**PROVIDED TEXT**
════════════════

Re: StarCluster Digest, Vol 66, Issue 7
Cannot thank you enough for detailed handling my novice queries. Very kind
of you. Your VPC configuration, AMI and volume mounting suggestions have
made life worth now ;) . Thanks a lot.
On 23 February 2015 at 23:18, Jennifer Staab <jstaab_at_cs.unc.edu> wrote:
> Seems like you needed to alter your custom VPC so that it allows access to
> an internet gateway and/or there is a public IP/ or Elastic IP associated
> to instance that internet traffic is being routed through (like a NAT). If
> you aren't using a NAT server to route traffic through, your Master node
> needs to be associated with a subnet that has a route table that allows
> access to the internet gateway and the instance needs to be assigned a
> Public IP or Elastic IP address. Amazon created the default VPC's so that
> the typical user could launch their instances in the VPC and use them
> without having to know all the details of setting up subnets, route tables,
> NACLs and the like.
>
> From the account you deleted the default VPC, you still have access to
> other default VPCs in different regions as long as you didn't delete those
> also. You could look at their setup to help you fix your custom VPC to
> better match the settings of the default VPC that you deleted. Regions are
> geographic and don't share resources. So if you want a resource (AMI, EBS
> volume), available in a different region (in the same account) -- locate or
> take a recent "snapshot" of it. From the AWS console, go to EC2 Services
> then select "Snapshots" and find the snapshot you want to make available to
> a different region and select it. Then select "Actions" and select "Copy"

════════════════

**JOBS**
A - Print the StarCluster mailing list message verbatim, everything from "On 23 February" down to "and the like.".
B - In the StarCluster mailing list message, which two options does the reply say to select, in order, after choosing the snapshot?
C - Go on with the StarCluster mailing list message from its final line.

**DATASET EXCERPTS**
════════════════

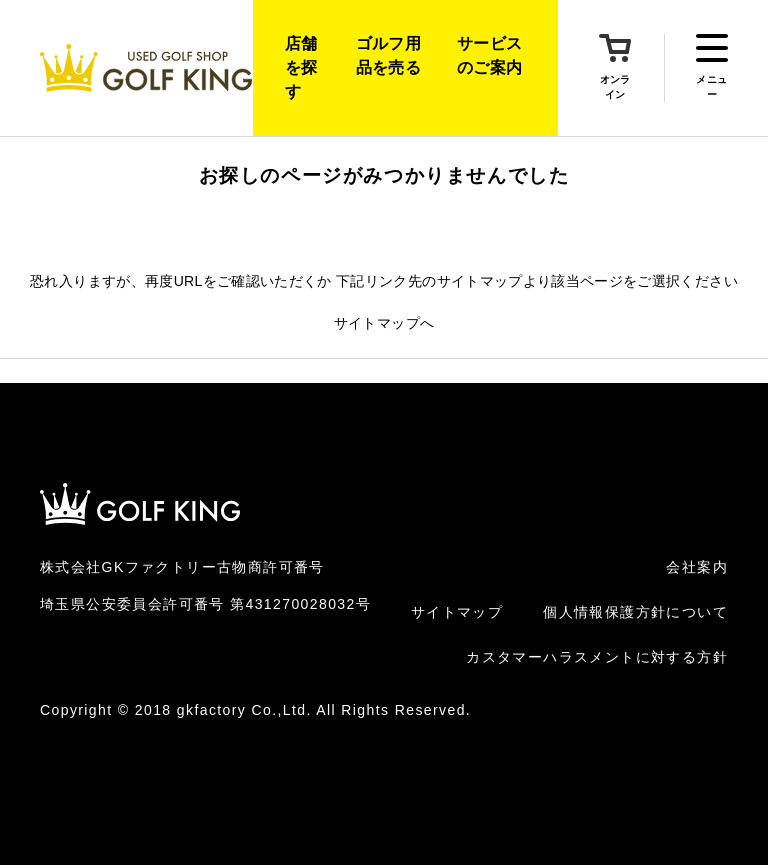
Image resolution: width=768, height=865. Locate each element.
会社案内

════════════════

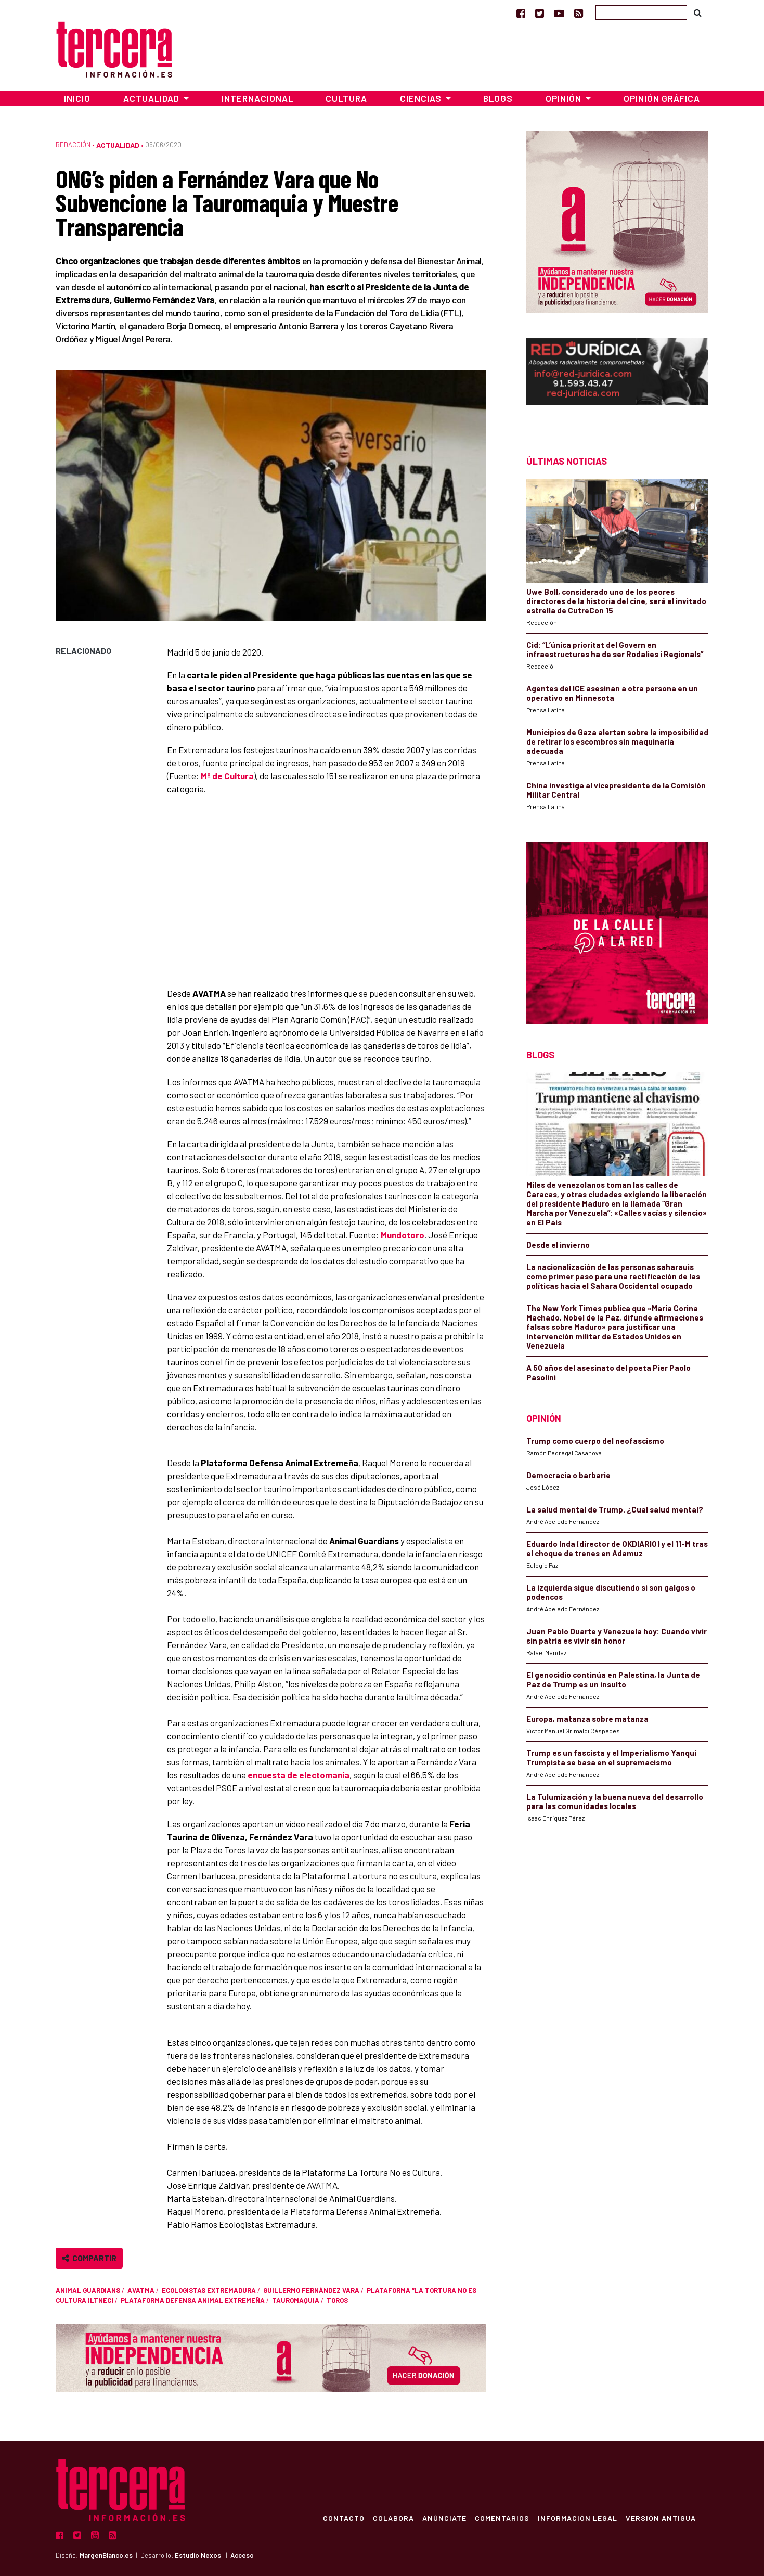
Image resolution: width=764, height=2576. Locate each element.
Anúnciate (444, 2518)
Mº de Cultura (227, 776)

════════════════

**ANSWERS FOR THE EXERCISE**
A -
On 23 February 2015 at 23:18, Jennifer Staab <jstaab_at_cs.unc.edu> wrote:
> Seems like you needed to alter your custom VPC so that it allows access to
> an internet gateway and/or there is a public IP/ or Elastic IP associated
> to instance that internet traffic is being routed through (like a NAT). If
> you aren't using a NAT server to route traffic through, your Master node
> needs to be associated with a subnet that has a route table that allows
> access to the internet gateway and the instance needs to be assigned a
> Public IP or Elastic IP address. Amazon created the default VPC's so that
> the typical user could launch their instances in the VPC and use them
> without having to know all the details of setting up subnets, route tables,
> NACLs and the like.

B - "Actions," then "Copy."

C -
> -- from there you can select your destination region so it that snapshot
> will be available in a different region.
>
> As for making an AMI or Snapshot available to a different account you have
> to login to AWS console, get to EC2 Services, select "Snapshots" and then
> select snapshot you want to make available to another account, then select
> "Actions" and select "Modify Snapshot Permissions" and add permission to
> your other AWS account and click "save". For AMI's it's a similar process,
> select "AMIs", select the AMI you want to make available, and select
> "Modify Image Permissions" etc.
>
> It is a little unclear to me exactly what issue you are having from what
> you described in your email, there are many ways things could have gone
> wrong. First thing is check that the EBS volume you attached to your master
> node is actually fully attached to the volume from the AWS console -
> specifically its State "in-use" and Attachment Information is "attached".
> The instance you want to attach to AND your EBS volume need to be in the
> same availability zone for you to make the attachment. After you are
> certain it is attached via the AWS console, login to the master node and
> run the command "lsblk" if the volume is truly attached you should see it
> in the list (if you attached volume as /dev/sdp -- you should see it as
> /dev/xvdp). Next you need to mount the volume with command "sudo mount
> <device name> <volume name>" where device name is how you attached the
> volume and volume name is the mount point you are using. Lets say I
> attached my volume as /dev/sdp and my my mount point is /mntPt. So I would
> issue command "sudo mount /dev/xvdp /mntPt" to mount the device. For my
> example, if you do ls -lh /mntPt you should see all information on mounted
> volume. If you want to make the EBS volume available via NFS to all nodes
> in your cluster, there is more that needs to be done. Easiest way to do
> this is to use Starcluster config and configure the EBS volume to be used
> with the Starcluster Cluster (see here
> <http://star.mit.edu/cluster/docs/latest/manual/configuration.html#amazon-ebs-volumes>
> for details). Other issues you might have are if you created volume from
> scratch and you need to format the volume to have a file system prior to
> mounting it. Also on occasion, I have had issue mounting SSD volumes if
> there is a partition involved (e.g. use /dev/xvdp1 instead of /dev/xvdp as
> device name) .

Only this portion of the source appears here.